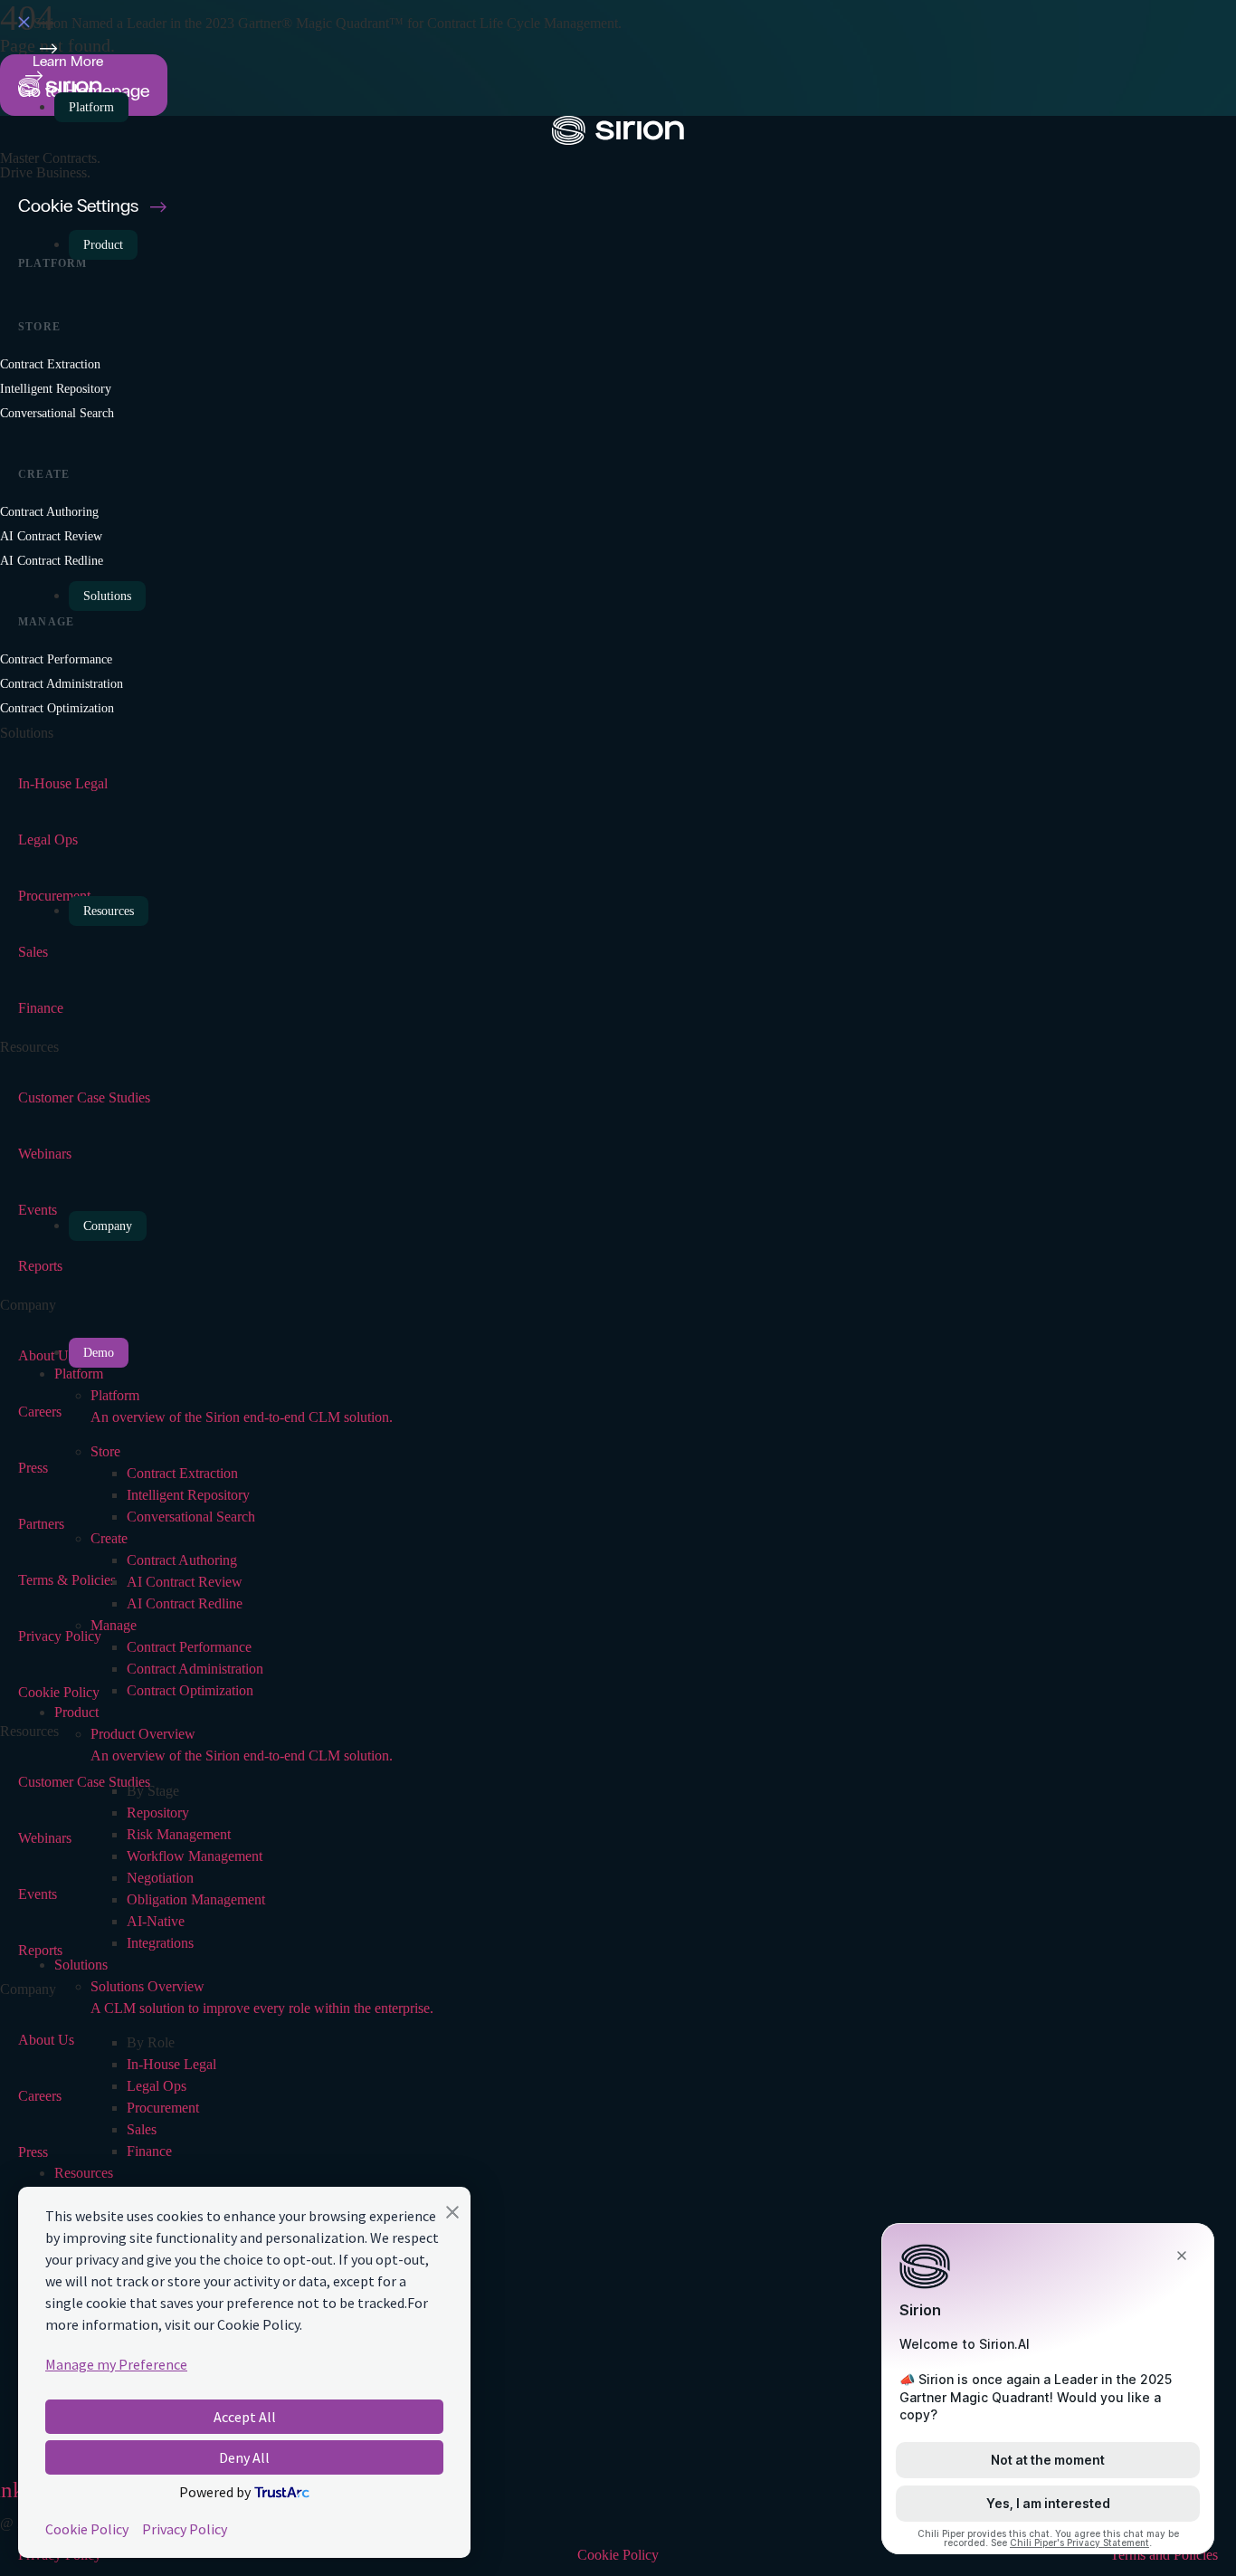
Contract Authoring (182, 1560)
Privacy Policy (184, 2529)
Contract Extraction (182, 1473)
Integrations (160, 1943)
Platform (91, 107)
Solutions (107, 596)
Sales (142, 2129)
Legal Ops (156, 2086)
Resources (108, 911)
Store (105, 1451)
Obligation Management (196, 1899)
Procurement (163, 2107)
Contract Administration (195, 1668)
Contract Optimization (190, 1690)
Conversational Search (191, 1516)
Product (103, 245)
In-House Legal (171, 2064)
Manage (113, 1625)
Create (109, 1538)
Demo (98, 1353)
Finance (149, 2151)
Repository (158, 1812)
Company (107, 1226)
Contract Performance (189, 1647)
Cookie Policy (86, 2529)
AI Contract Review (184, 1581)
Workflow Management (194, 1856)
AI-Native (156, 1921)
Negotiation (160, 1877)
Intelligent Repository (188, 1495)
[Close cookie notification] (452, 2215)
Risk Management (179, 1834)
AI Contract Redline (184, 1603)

########

> _What the task asks_
Your reply should repeat the entries above exactly, leaving the pictures out.

> _Result of the task_
Contract Authoring (182, 1560)
Privacy Policy (184, 2529)
Contract Extraction (182, 1473)
Integrations (160, 1943)
Platform (91, 107)
Solutions (107, 596)
Sales (142, 2129)
Legal Ops (156, 2086)
Resources (108, 911)
Store (105, 1451)
Obligation Management (196, 1899)
Procurement (163, 2107)
Contract Administration (195, 1668)
Contract Optimization (190, 1690)
Conversational Search (191, 1516)
Product (103, 245)
In-House Legal (171, 2064)
Manage (113, 1625)
Create (109, 1538)
Demo (98, 1353)
Finance (149, 2151)
Repository (158, 1812)
Company (107, 1226)
Contract Performance (189, 1647)
Cookie Policy (86, 2529)
AI Contract Review (184, 1581)
Workflow Management (194, 1856)
AI-Native (156, 1921)
Negotiation (160, 1877)
Intelligent Repository (188, 1495)
[Close cookie notification] (452, 2215)
Risk Management (179, 1834)
AI Contract Redline (184, 1603)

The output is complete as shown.